Le tétrarque sanglote à genoux. Ses mains froides
S’éplorent longuement vers les voûtes sonores.
Auréolée de sang, la tête aux cheveux roux
Laisse peser sur lui l’effroi de ses yeux mornes.
Les lèvres sont fermées, et les gouttes de sang
Coulent comme des pleurs sur la blancheur du cou.
Un à un les flambeaux s’éteignent.

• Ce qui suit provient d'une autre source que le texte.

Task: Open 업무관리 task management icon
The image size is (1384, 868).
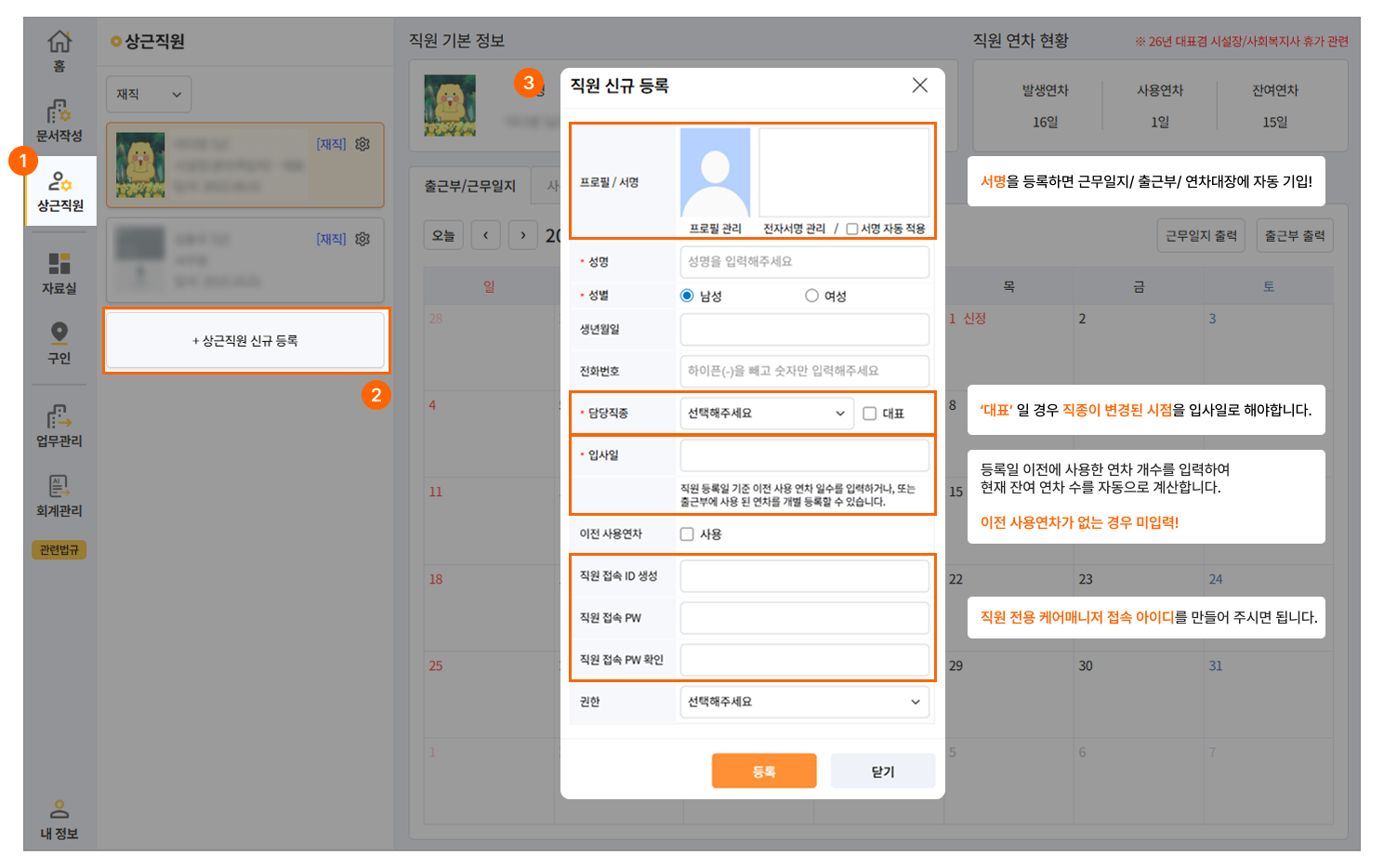Action: [59, 416]
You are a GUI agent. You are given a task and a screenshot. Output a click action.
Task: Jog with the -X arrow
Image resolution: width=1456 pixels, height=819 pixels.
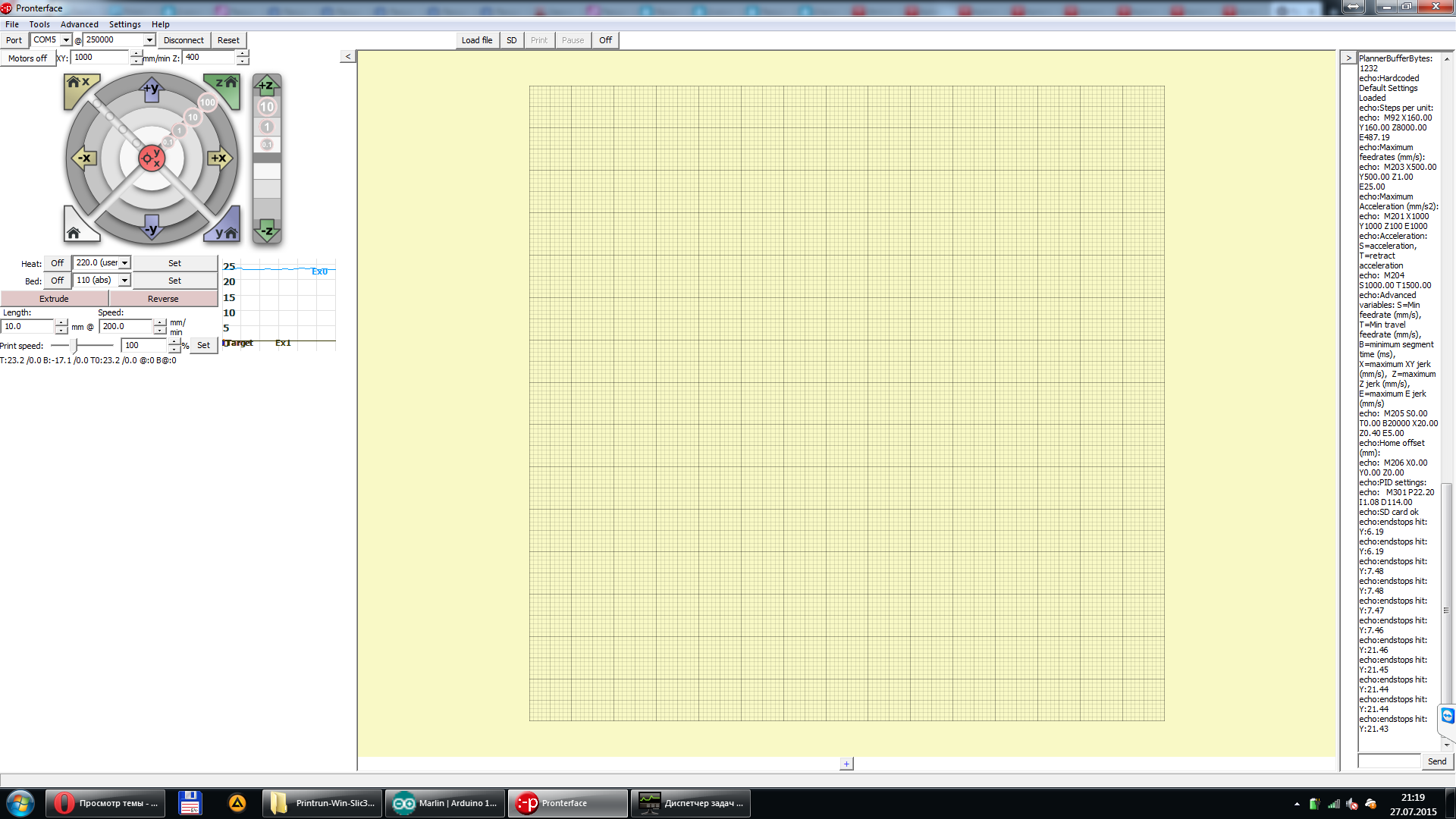click(x=84, y=158)
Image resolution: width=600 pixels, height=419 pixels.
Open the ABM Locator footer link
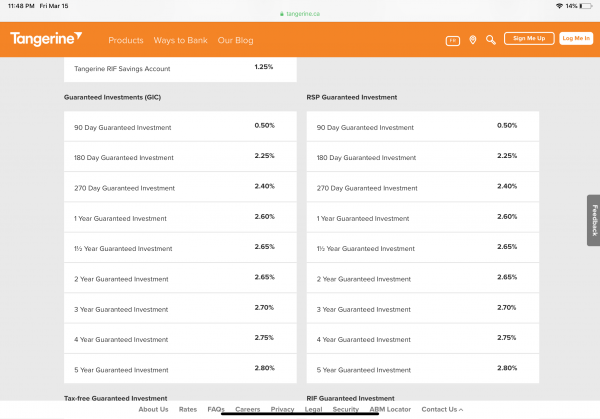[390, 409]
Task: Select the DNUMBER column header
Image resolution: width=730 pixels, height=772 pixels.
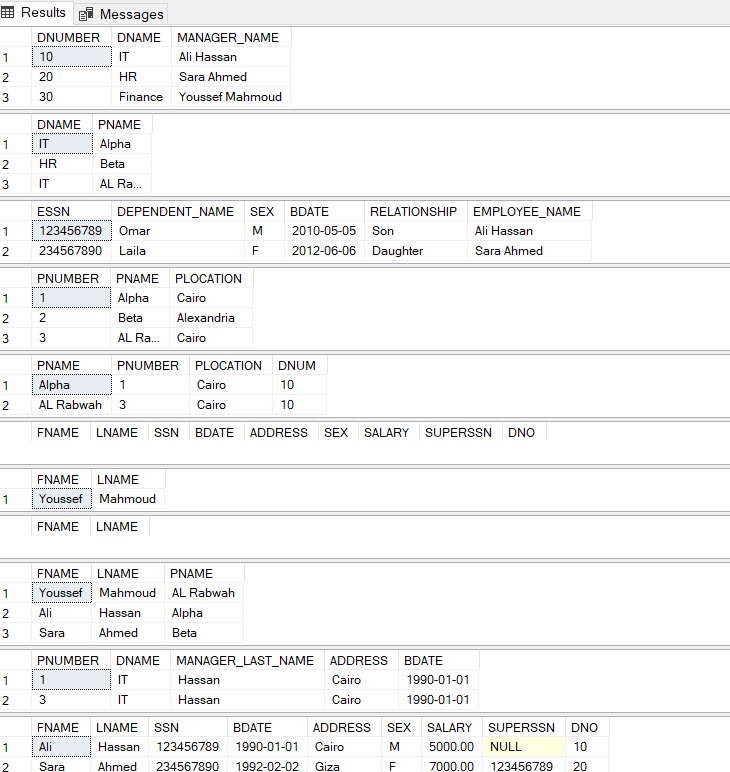Action: 68,37
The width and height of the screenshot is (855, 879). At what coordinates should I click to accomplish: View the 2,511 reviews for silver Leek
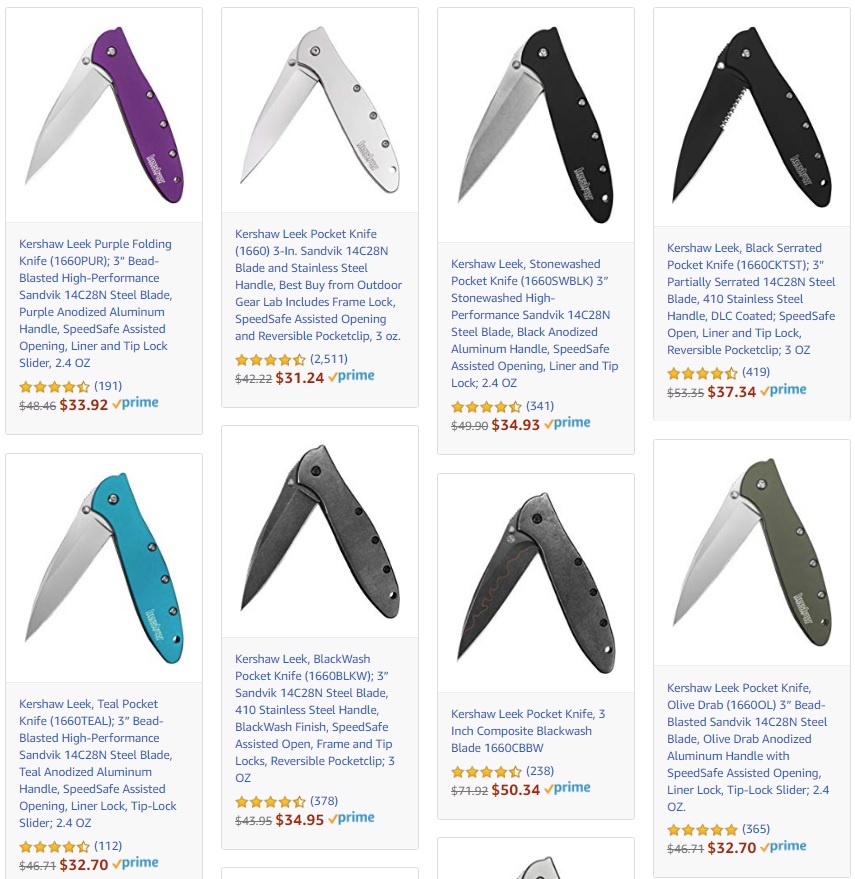pos(329,359)
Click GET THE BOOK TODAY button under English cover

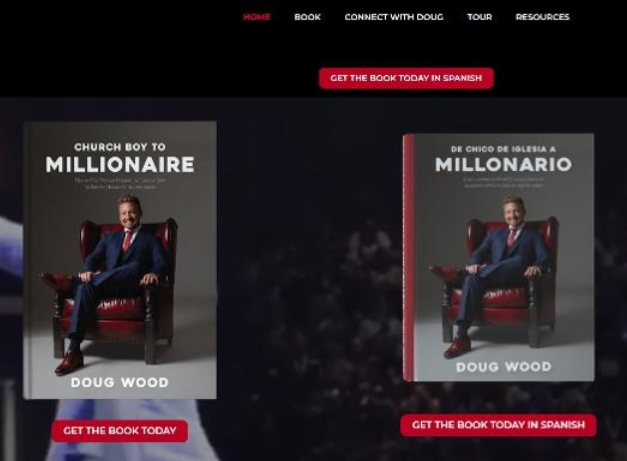[x=120, y=431]
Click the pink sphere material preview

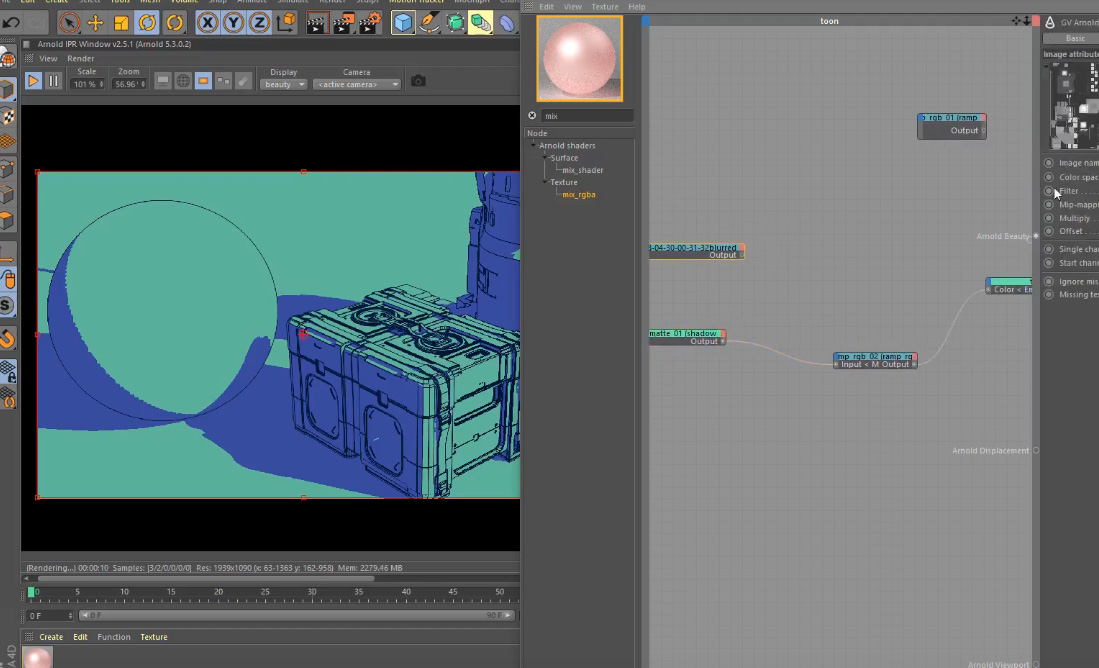click(579, 58)
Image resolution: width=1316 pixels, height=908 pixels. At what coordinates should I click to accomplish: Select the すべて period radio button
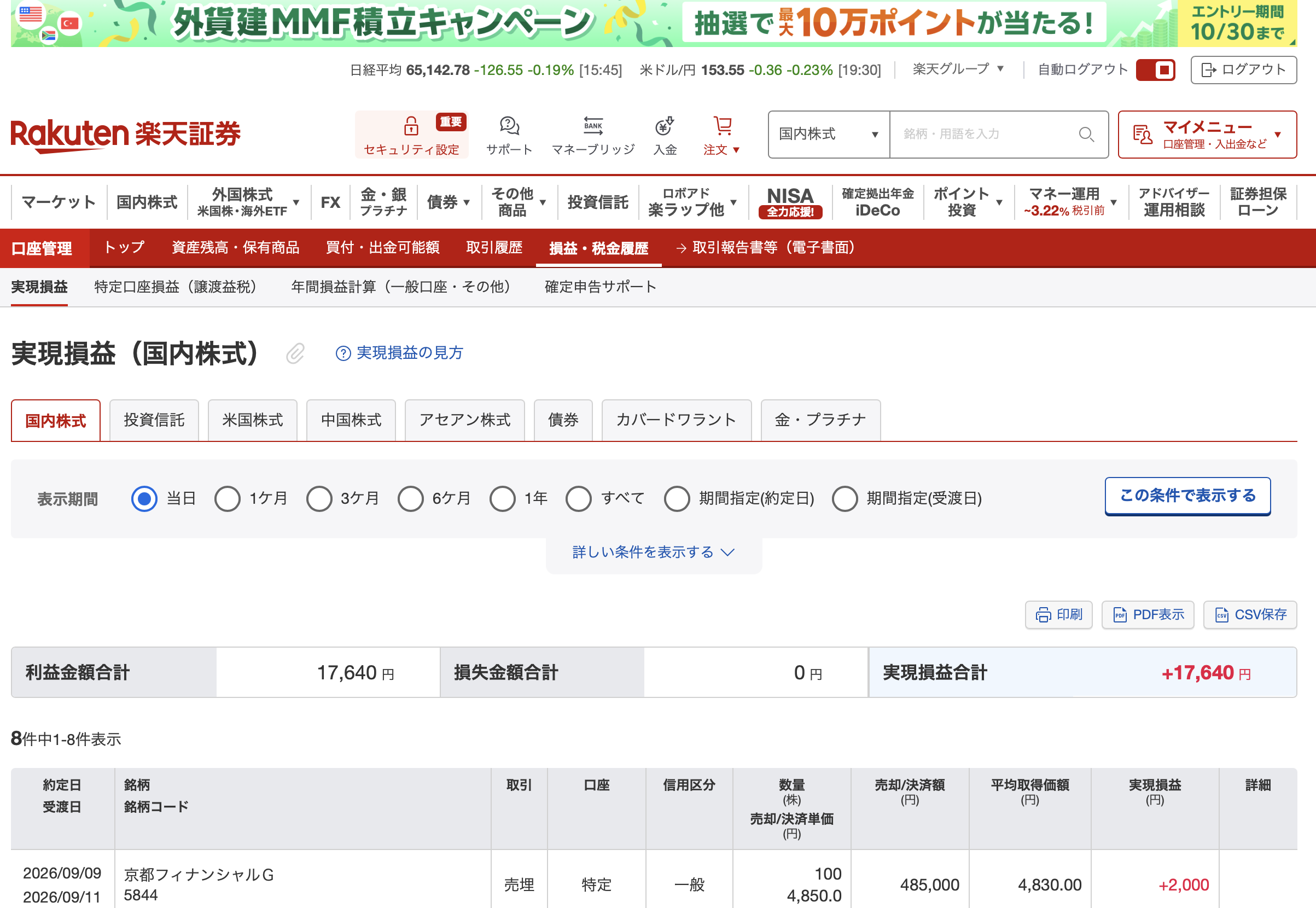(x=579, y=498)
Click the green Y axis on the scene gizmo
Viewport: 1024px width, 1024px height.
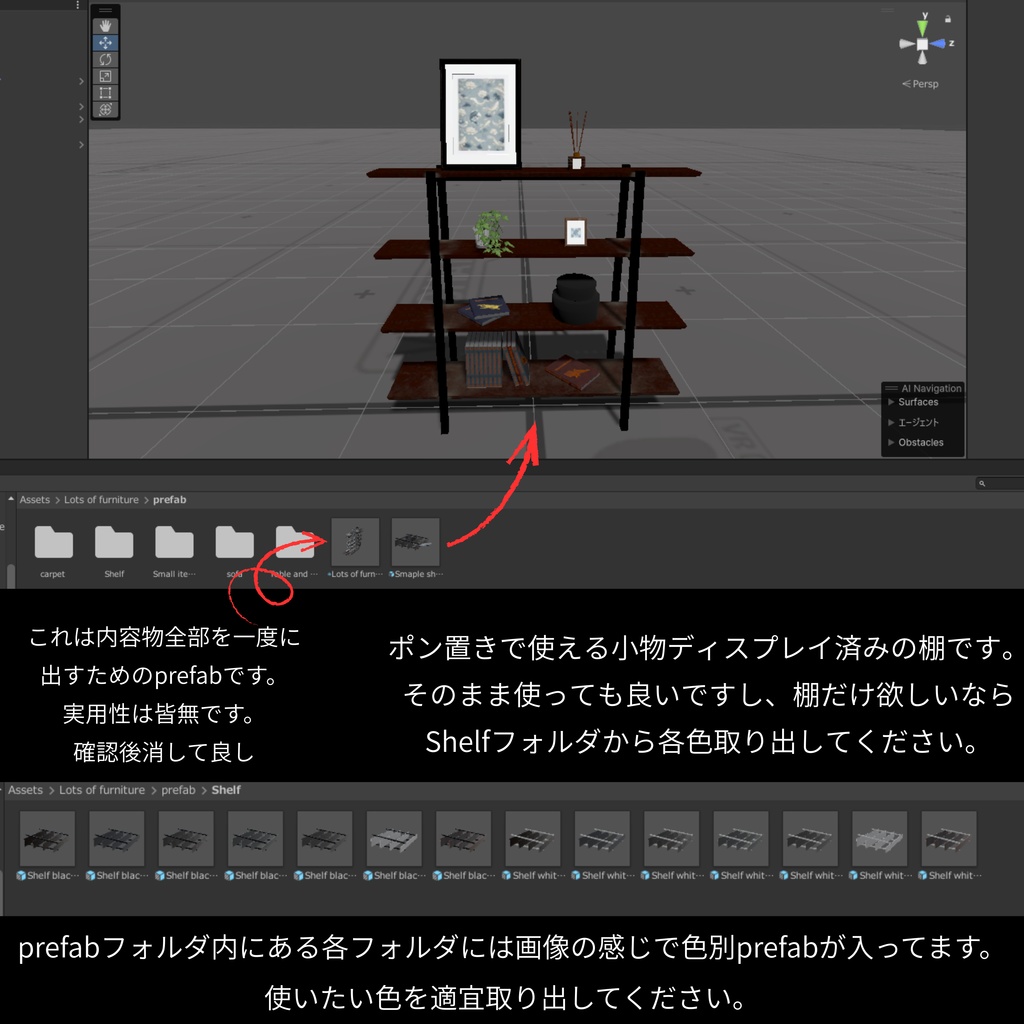[922, 26]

Tous les bruits
Meurent dans le silence, et quand la nuit descend,
Livide et lourde de remords parmi les salles,
Prostré sous le linceul des ombres colossales,
Hérode épouvanté frissonne dans la nuit.

(A l’ombre du Portique.)

ORGUEIL

Sous le ciel de midi la terre immense brûle ;
La lumière descend de l’implacable azur
Sur les arbres dressés dont aucun pli n’ondule,
Sur le sol qui jaunit ainsi qu’un fruit trop mûr.

Et toutes les hauteurs de l’infini sont pâles
Dans le voile immobile et lourd de l’éther bleu,
Et la voûte du ciel, comme une vaste opale,
Aux nticres de sa chair emprisonne du feu.

La plaine s’est couchée aux pieds de la colline
Ainsi qu’un animal tranquille et sans vigueur,
Tandis qu’à l’horizon, comme d’une poitrine,
Monte l’haleine d’or de la terre en chaleur ;

Elle boit le soleil ardent par tous ses pores,
Puis, ivre sous l’effort brutal de la liqueur,
Dans le chant acéré des cigales sonores,
Monotone, elle met la plainte de son cœur.